[Saved entries]
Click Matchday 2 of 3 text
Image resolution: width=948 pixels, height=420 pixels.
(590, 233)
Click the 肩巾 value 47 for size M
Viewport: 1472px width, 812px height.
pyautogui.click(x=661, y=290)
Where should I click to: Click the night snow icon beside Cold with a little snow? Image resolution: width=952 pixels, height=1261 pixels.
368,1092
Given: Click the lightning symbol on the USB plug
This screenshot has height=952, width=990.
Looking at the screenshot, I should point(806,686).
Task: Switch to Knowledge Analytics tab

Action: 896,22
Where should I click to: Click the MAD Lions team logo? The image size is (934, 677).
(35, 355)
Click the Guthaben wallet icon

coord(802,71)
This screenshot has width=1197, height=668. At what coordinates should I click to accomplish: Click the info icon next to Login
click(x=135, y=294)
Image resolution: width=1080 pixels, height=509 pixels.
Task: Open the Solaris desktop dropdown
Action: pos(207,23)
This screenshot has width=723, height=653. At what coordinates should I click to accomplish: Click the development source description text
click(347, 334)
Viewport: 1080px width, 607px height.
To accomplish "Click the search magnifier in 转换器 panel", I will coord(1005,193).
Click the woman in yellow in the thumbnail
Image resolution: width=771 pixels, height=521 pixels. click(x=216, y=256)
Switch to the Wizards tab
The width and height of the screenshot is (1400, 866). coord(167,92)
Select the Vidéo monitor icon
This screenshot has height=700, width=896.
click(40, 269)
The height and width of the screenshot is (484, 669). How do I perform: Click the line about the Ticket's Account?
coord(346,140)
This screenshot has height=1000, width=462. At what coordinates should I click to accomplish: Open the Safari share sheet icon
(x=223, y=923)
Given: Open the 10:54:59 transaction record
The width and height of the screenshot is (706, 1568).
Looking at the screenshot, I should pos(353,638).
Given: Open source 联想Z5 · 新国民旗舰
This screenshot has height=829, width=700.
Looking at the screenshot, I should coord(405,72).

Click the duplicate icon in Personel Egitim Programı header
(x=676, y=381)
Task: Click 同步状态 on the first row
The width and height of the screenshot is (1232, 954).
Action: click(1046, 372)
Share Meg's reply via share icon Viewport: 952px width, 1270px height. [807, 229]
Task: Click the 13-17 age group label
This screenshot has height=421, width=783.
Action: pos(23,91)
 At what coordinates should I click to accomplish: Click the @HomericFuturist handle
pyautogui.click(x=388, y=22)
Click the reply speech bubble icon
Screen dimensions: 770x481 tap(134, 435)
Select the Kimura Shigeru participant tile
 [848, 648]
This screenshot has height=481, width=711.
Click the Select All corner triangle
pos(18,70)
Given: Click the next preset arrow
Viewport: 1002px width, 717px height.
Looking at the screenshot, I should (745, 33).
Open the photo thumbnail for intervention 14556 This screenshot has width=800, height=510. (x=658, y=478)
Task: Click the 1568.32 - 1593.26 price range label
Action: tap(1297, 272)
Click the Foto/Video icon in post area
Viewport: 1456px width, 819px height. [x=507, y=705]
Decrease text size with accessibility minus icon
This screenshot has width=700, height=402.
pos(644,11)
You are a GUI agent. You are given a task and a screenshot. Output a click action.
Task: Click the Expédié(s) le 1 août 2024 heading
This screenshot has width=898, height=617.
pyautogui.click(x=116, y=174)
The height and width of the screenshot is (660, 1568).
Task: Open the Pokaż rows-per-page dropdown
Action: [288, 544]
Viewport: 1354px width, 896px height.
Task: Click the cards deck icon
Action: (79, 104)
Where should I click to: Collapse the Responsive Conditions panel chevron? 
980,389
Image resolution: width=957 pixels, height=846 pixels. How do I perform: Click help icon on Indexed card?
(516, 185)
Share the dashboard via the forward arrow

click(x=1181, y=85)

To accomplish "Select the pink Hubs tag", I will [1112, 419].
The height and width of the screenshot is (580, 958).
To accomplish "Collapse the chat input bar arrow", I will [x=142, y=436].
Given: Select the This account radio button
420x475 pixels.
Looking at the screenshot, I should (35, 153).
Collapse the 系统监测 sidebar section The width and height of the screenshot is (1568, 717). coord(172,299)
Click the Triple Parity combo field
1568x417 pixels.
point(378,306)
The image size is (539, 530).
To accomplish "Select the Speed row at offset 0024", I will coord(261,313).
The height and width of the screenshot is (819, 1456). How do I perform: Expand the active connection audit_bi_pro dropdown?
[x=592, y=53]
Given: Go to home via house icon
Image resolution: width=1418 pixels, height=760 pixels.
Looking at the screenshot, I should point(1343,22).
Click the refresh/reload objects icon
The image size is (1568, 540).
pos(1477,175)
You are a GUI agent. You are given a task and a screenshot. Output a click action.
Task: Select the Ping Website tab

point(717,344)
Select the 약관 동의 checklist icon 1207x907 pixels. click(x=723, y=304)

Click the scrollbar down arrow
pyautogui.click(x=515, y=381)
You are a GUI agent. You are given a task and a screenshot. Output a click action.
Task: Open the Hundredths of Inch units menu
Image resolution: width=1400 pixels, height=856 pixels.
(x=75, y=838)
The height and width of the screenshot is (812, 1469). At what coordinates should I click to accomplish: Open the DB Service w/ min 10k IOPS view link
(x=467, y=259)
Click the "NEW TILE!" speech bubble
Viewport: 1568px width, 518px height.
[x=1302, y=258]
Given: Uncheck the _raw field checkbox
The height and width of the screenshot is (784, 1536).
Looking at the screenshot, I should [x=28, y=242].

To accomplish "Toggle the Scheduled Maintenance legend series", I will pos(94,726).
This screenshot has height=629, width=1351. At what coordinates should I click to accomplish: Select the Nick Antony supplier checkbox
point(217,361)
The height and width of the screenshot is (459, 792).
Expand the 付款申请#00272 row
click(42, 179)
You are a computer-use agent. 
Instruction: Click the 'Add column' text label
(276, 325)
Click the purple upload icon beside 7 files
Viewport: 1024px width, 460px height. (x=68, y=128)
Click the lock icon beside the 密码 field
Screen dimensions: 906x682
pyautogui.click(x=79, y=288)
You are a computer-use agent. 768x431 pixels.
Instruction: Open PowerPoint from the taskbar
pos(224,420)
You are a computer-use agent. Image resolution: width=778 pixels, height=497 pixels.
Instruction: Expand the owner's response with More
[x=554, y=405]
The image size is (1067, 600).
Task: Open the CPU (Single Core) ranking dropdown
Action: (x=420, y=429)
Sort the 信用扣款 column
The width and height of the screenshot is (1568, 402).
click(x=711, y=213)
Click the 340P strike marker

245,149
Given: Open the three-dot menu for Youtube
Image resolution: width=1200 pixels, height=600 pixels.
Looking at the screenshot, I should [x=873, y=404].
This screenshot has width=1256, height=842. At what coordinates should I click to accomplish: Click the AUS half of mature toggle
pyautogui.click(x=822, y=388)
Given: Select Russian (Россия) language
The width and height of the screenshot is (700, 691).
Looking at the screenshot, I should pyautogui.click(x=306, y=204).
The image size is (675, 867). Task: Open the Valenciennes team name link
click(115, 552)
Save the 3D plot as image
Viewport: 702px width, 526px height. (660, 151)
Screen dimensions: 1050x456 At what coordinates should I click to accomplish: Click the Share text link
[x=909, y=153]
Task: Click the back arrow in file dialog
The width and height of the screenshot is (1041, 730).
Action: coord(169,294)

#### ABOUT THIS EXERCISE
Your answer must consist solely of the lines above between the line holding "Image resolution: width=957" and the line holding "The image size is (539, 530).", inclusive, copied exactly.

#### REPLY TO THE EXERCISE
Image resolution: width=957 pixels, height=846 pixels. How do I perform: Click help icon on Indexed card?
(516, 185)
Share the dashboard via the forward arrow

click(x=1181, y=85)

To accomplish "Select the pink Hubs tag", I will [1112, 419].
The height and width of the screenshot is (580, 958).
To accomplish "Collapse the chat input bar arrow", I will [x=142, y=436].
Given: Select the This account radio button
420x475 pixels.
Looking at the screenshot, I should (35, 153).
Collapse the 系统监测 sidebar section The width and height of the screenshot is (1568, 717). coord(172,299)
Click the Triple Parity combo field
1568x417 pixels.
point(378,306)
The image size is (539, 530).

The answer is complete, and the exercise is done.